JUST AFTER EIGHT THE next morning the sheriff came into my office. He stood at the window and propped his hands on the sill. His sleeves were rolled to his elbows, his forearms thick and covered with hair.

"I talked with that FBI woman, Glazier, about Harpo Scruggs. She's a challenge to whatever degree of civility I normally possess," he said.

"What'd she say?"

"She turned to an ice cube. That's what bothers me. He's supposed to be mixed up with the Dixie Mafia, but there's nothing in the NCIC computer on him. Why this general lack of interest?"

"Up until now his victims have been low profile, people nobody cared about," I said.
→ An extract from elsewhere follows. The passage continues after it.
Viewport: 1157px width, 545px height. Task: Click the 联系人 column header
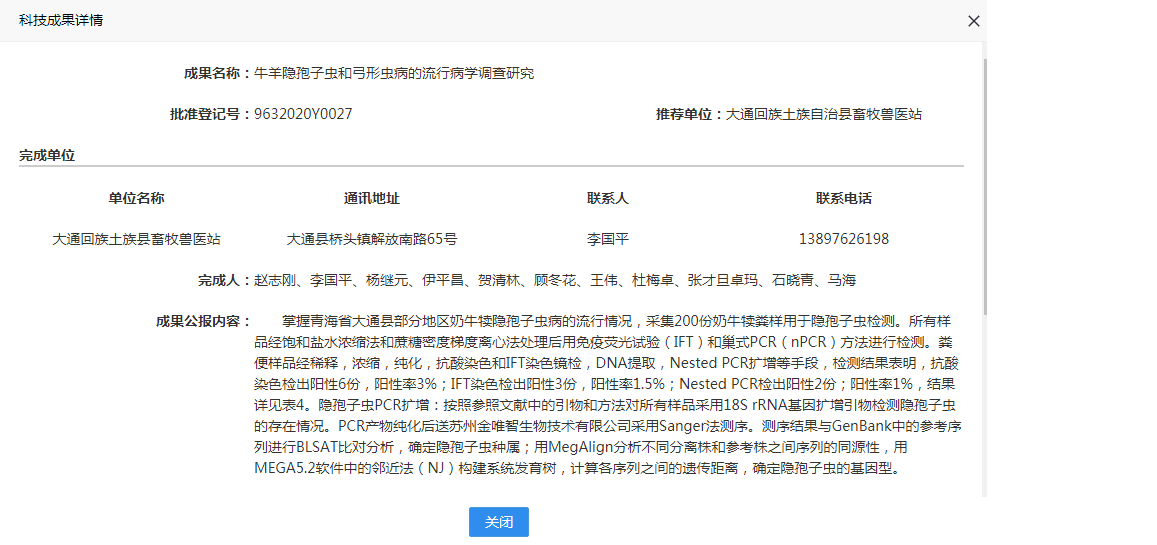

"That woman hates Megan Flynn. Why's it so personal with her?"

We looked at each other. "Guilt?" I said.

"Over what?"

"Good question."

I walked down to Helen's office, then we both signed out for New Orleans.

WE DROVE TO NEW Orleans and parked off Carondelet and walked over to the Mobil Building on Poydras Street. When we sat down in her office, she rose from her chair and opened the blinds, as though wishing to create an extra dimension in the room. Then she sat back down in a swivel chair and crossed her legs, her shoulders erect inside her gray suit, her ice-blue eyes fixed on something out in the hallway. But when I turned around, no one was there.

Then I saw it in her face, the dryness at the corner of the mouth, the skin that twitched slightly below the eye, the chin lifted as though to remove a tension in the throat.

"We thought y'all might want to help bring down this guy Scruggs. He's going back and forth across state lines like a Ping-Pong ball," I said.

"If you don't have enough grounds for a warrant, why should we?" she said.

"Every cop who worked with him says he was dirty. Maybe he even murdered convicts in Angola. But there's no sheet on him anywhere," I said.

"You're saying somehow that's our fault?"